While it is the rare American homeschool family that will find itself in a setting as stressful as the Lacinas, many rural homeschoolers may find opposition to their choices from within their own communities. “There is, in my opinion, more hostility toward homeschooling in rural areas, especially where the population is falling,” said Homeschool Legal Defense Association’s Woodruff. “Local schools can become prickly because lower student population census means funding cuts. People may lose their jobs, and schools may close. Administrators may become antagonistic especially if a family of five pulls out of the public school. There is more aggressive hostility and berating of our rural homeschool families.”

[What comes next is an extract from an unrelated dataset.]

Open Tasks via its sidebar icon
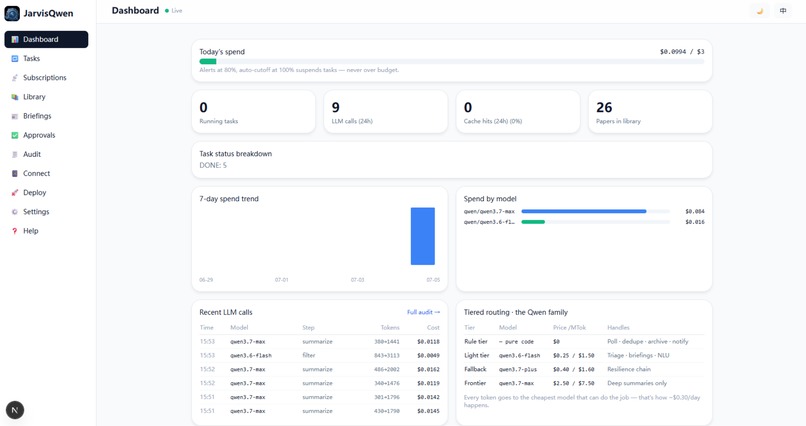Viewport: 806px width, 426px height. click(15, 59)
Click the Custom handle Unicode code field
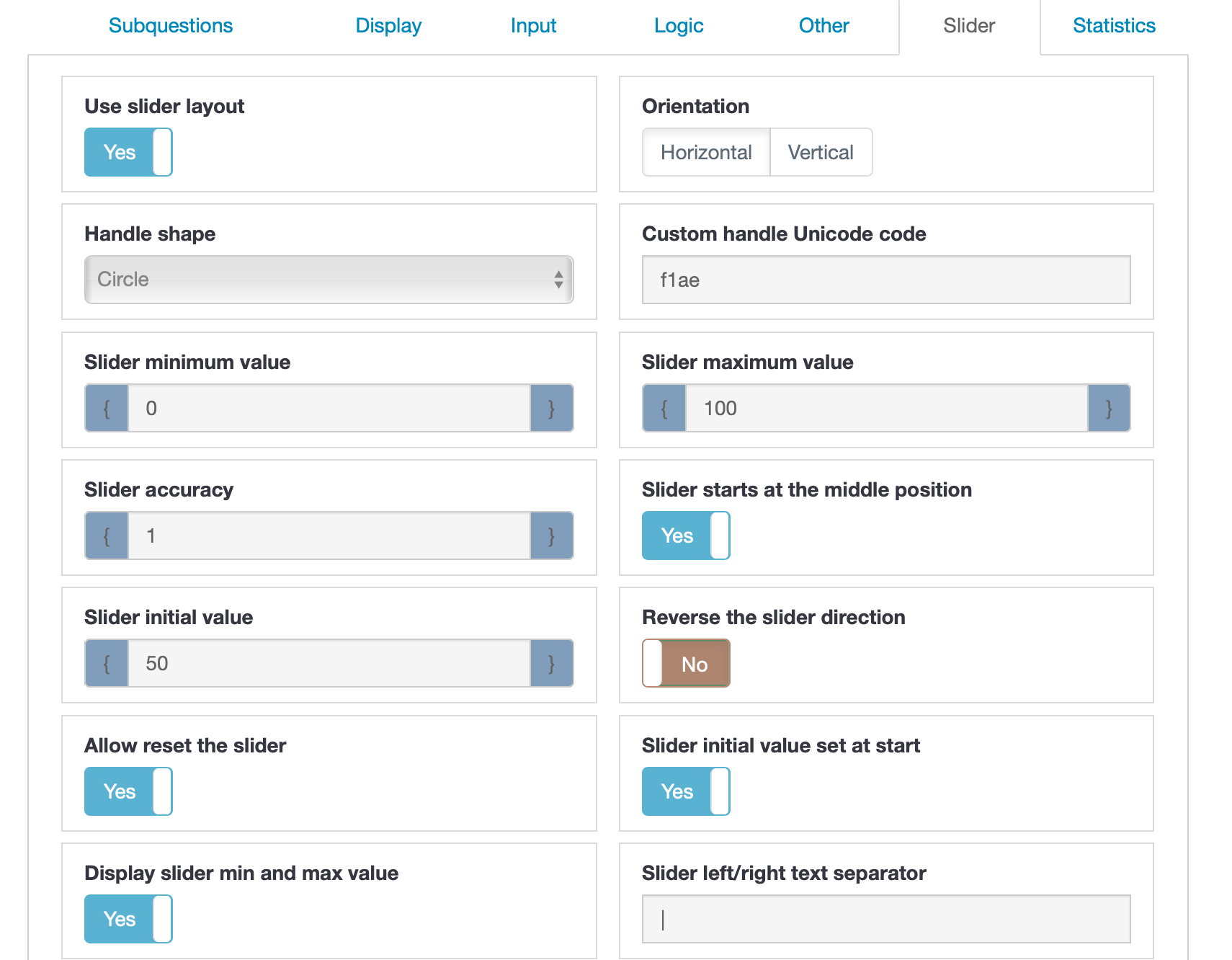Viewport: 1232px width, 960px height. [x=886, y=280]
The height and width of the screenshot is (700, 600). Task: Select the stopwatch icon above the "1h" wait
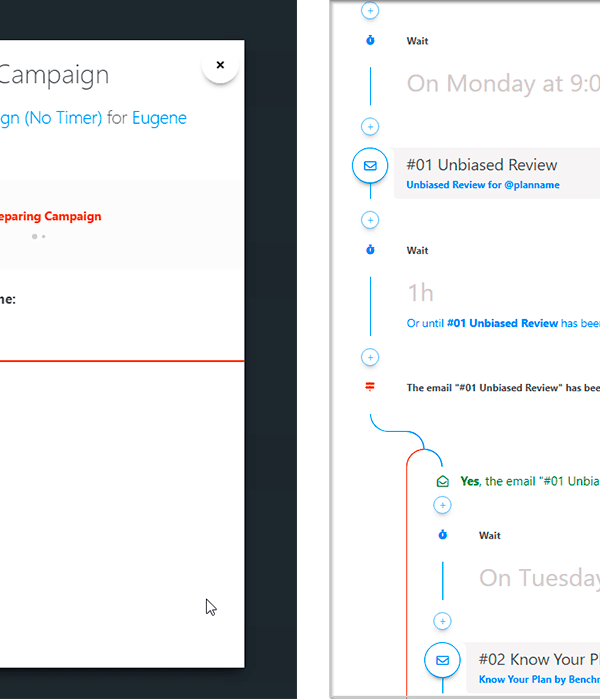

Woodruff assists HSLDA members who encounter resistance by making contact with school officials who try to threaten or intimidate families to return to school. Most such cases are resolved quietly and privately, although a few make their way into the press and court system.
The subtler forms of browbeating experienced by rural homeschoolers are more difficult to quantify, however.
“I told a school employee at pre-K time that I did not know if I would send my kids to the public pre-K or Kindergarten classes,” said Kinsel. “Although she disapproved, she did so by attitude and very few words.”
Yet even in the face of local opposition, Woodruff sees rural families—particularly those involved in agriculture—as having certain educational advantages over suburban and urban homeschoolers. “I’m a lawyer, so it’s hard for me to share my occupation with my son. Yet a farmer with land can say to one of his children, ‘I’m going to give you this amount of acreage and you see what you can do with it.’ Rural homeschool families are in a unique position to pass on real-life entrepreneurial skills.”
It’s an idealized, romantic notion, of course, that every rural homeschooler has the opportunity to test her mettle as a farmer, though some are doing just that. Yet inasmuch as rural homeschool families are embracing technology and designing their own educational options against the grain of traditional public education, the seeds of risk-taking and innovation are indeed being sown.
Pamela Price lives and homeschools her son near Leon Springs, Texas. Her first book, on the topic of balancing work, life, and homeschooling, is due in 2013 from GHF Press.